Table 1 and Figure 1 display the results of analysis for the main genetic effect (LRT1), genotype-by-age interaction (LRT2), and combined analysis of main genetic and genotype-by-age interaction (LRT3) on longitudinal SBP. Three SNPs reached genome-wide statistical significance for association with longitudinal SBP using a p-value of 8.64 × 10-7 (Bonferroni correction 0.05/57,827 tests, negative log base 10 p-value (-log(p)) = 6.0). If additional correction for the three models was performed, only one SNP association reached statistical significance (p-value = 2.88 × 10-7, -log(p) = 6.54).
Figure 1. LRT -log(p) values for the association between SNPs and longitudinal systolic blood pressure, for the main genetic effect (LRT1), genotype-by-age interaction (LRT2), and combined main genetic effects and genotype-by-age interaction (LRT3). Results for all SNPs on chromosomes 17-22 are displayed.

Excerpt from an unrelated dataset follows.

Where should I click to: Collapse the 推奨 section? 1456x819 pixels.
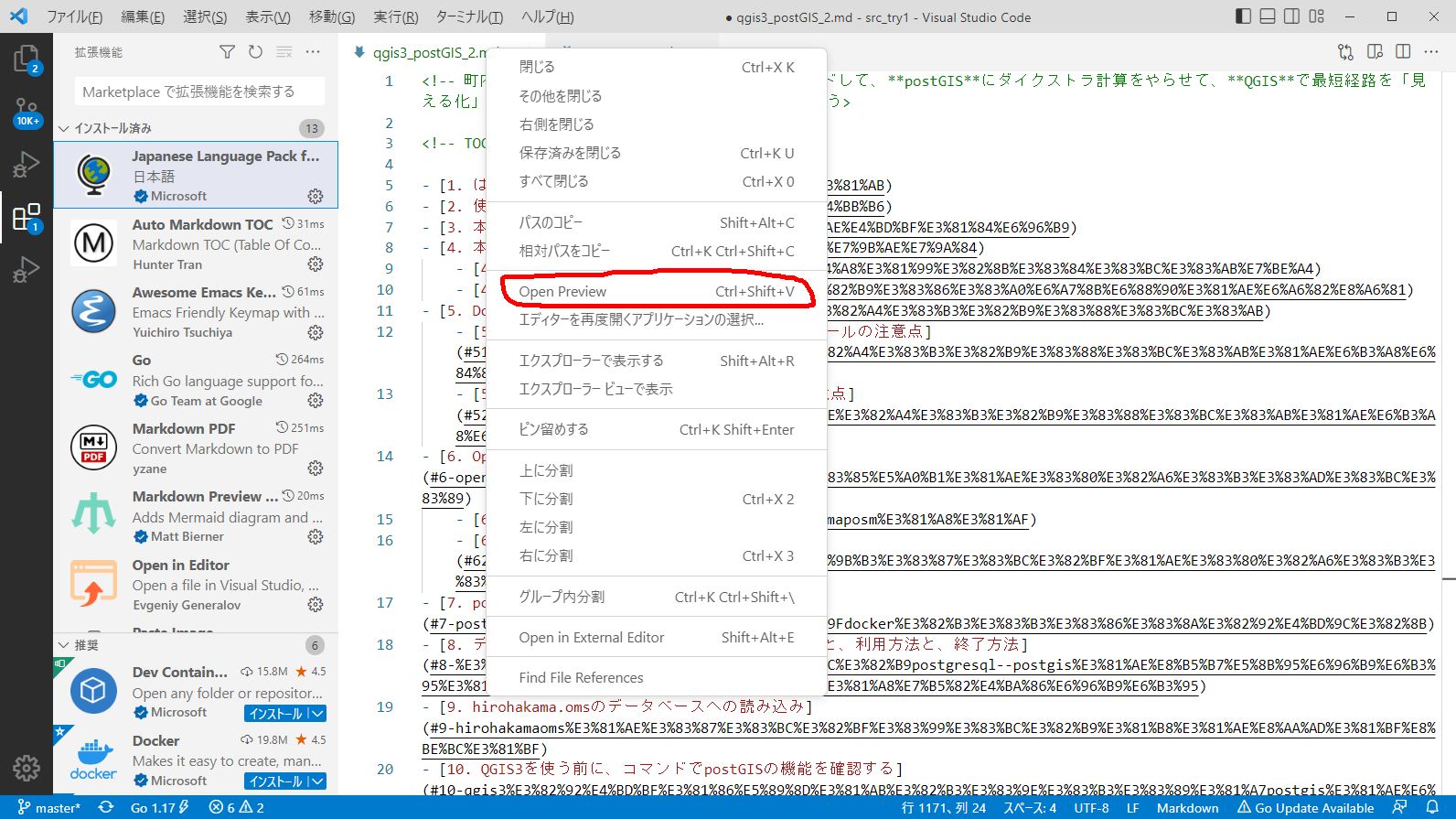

Table 1. LRT and p-values for the association between SNPs and longitudinal SBP for the main genetic effect (LRT1), genotype-by-age interaction (LRT2), and combined main effects and genotype-by-age interaction (LRT3)
Of the three SNPs with a -log(p) ≥ 6, one signal corresponded to the main genetic effects, and the remaining two signals were for the 2-df test, which simultaneously estimated the main genetic effect and genotype-by-age interactions for each SNP. None of the SNPs obtained a -log(p) ≥ 6 for the 1-df genotype-by-age analysis.

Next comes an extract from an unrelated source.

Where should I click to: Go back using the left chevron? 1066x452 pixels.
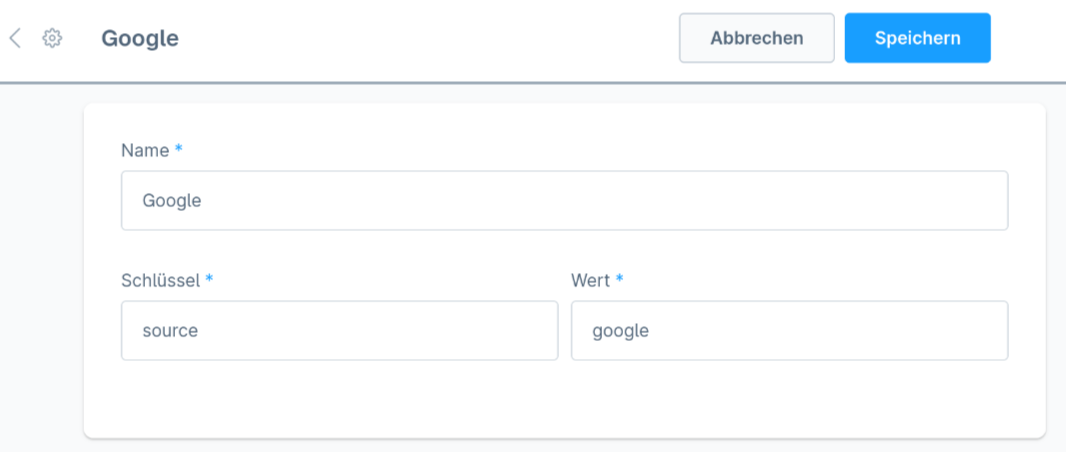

In this paper, we applied a novel variance-component method for the estimation of age-dependent effects on a quantitative character (SBP) in the context of Affymetrix 500 k SNPs genotyped in the FHS Offspring Cohort. Differences in the expression of SBP or differences in genes contributing to the variation in susceptibility to hypertension by age are plausible and supported by several lines of evidence [1,2,8]. First, many studies have suggested differences in risk of hypertension by age [1,2]. In addition, several studies have reported associations of blood pressure related phenotypes with candidate gene polymorphisms or candidate regions that are modified by age [8-10]. We interrogated the effect of genotype-by-age interaction on SBP but did not find evidence of significant interaction in the subset of SNPs in the sampled chromosomes that were evaluated.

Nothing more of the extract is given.